Central pattern generators (CPGs) are neural networks to produce a rich multiplicity of rhythmic activity types like walking, breathing and swim locomotion. Basis principles of the underlying mechanisms of rhythm generation in CPGs remain yet insufficiently understood. Interactive pairing experimental and modeling studies have proven to be vital to unlocking insights into operational and dynamical principles of CPGs and support the consensus that the most of essential structural and functional elements in vertebrate and invertebrate nervous systems are shared.

We have developed a family of highly-detailed, biologically plausible CPG models using the extensive data intracellularly recorded from constituent interneurons of the swim CPG of the sea slug {\it Melibe leonina}. We also have deduced fundamental properties needed for the devised Hodgkin-Huxley type neuronal models with specific slow-fast dynamics to become qualitatively and quantitatively similar to biological CPG interneurons and their responses to parameter and external perturbations. We have studied the onset and robustness of rhythmogenesis of network bursting the CPG circuits comprised of tonic spiking interneurons coupled with mixed inhibitory/excitatory, slow chemical synapses. We have shown that the mathematical CPG model can be reduced functionally from an 8-cell circuit to a 4-cell one using the calibration of timing and weights of synaptic coupling between CPG core interneurons.

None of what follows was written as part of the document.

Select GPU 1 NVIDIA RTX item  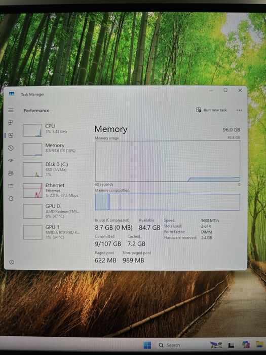[52, 232]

We demonstrate that the developed mathematical network meets all the experimental fact-checks obtained for the biological Melibe swim CPG from a variety of state-of-the-art experimental studies including dynamic-clamp recordings, external pulses perturbations as well as from its forced behaviors under applications of neuro-blockers such as curare and TTX.

Our model and developed mathematical approaches and computational methodology allow for laying down theoretical foundations necessary for devising new detailed and phenomenological models of neural circuits and for making testable predictions of dynamics of rhythmic neural networks from diverse species.